Scan the records for the word "Given". Copy each line that includes it.

──────────

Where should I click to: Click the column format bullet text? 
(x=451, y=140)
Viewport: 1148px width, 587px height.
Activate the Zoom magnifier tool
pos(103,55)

──────────

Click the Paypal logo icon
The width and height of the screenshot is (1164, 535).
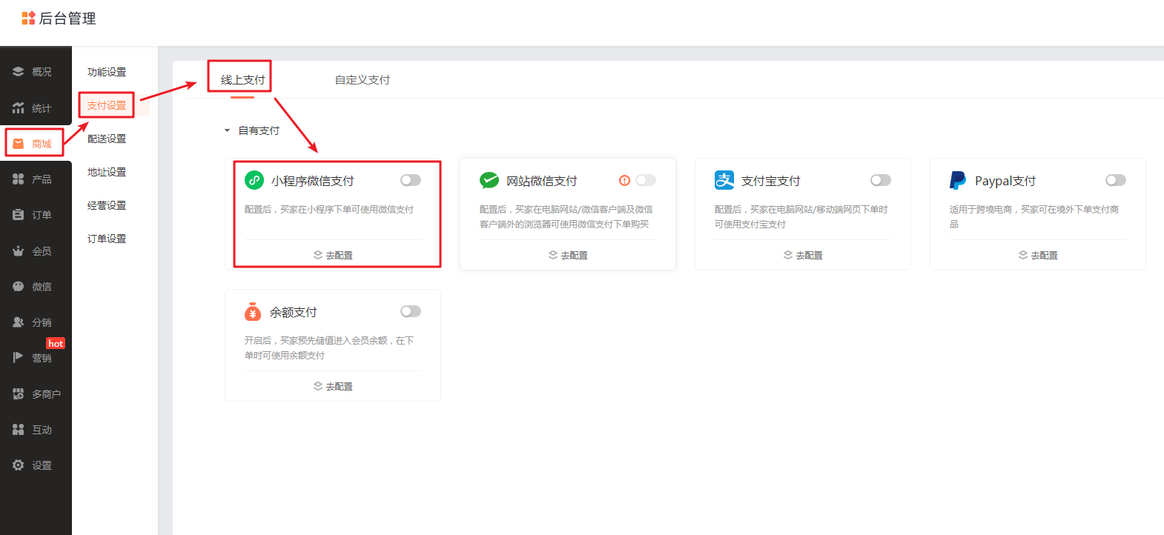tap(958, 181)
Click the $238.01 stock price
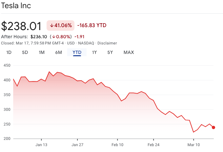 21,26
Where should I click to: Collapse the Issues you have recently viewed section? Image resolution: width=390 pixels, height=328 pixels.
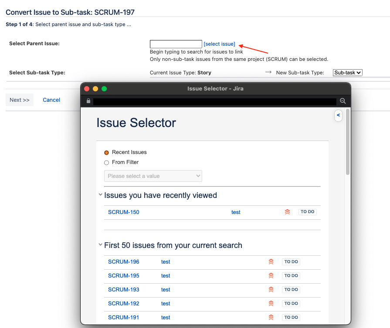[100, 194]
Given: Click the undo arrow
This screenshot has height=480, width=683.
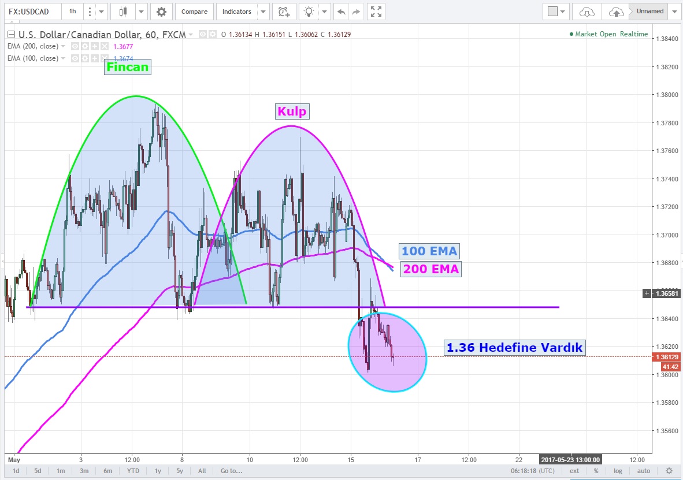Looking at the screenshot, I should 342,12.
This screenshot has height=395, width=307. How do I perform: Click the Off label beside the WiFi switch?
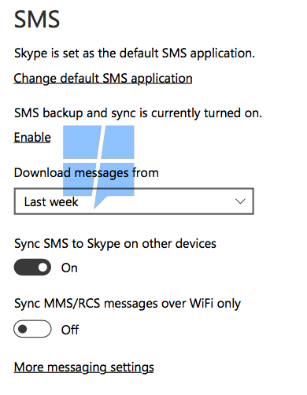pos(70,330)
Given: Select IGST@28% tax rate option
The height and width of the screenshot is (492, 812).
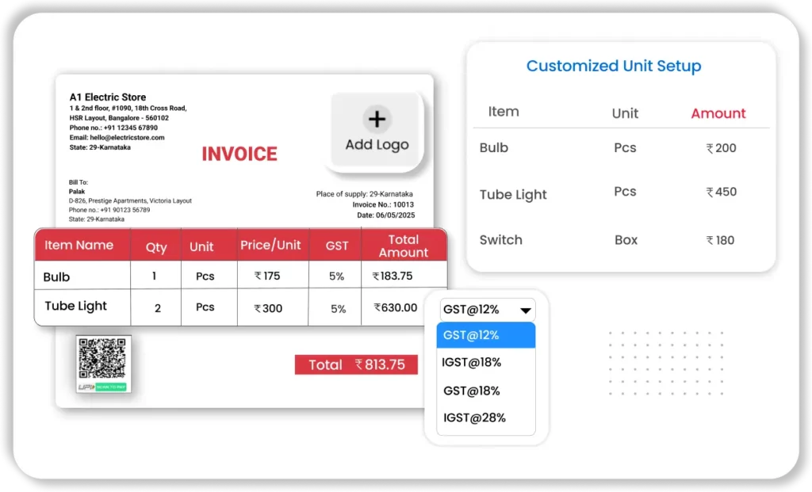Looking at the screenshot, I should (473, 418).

──────────

**Exercise result**
Given: Click the undo arrow
Given: Select IGST@28% tax rate option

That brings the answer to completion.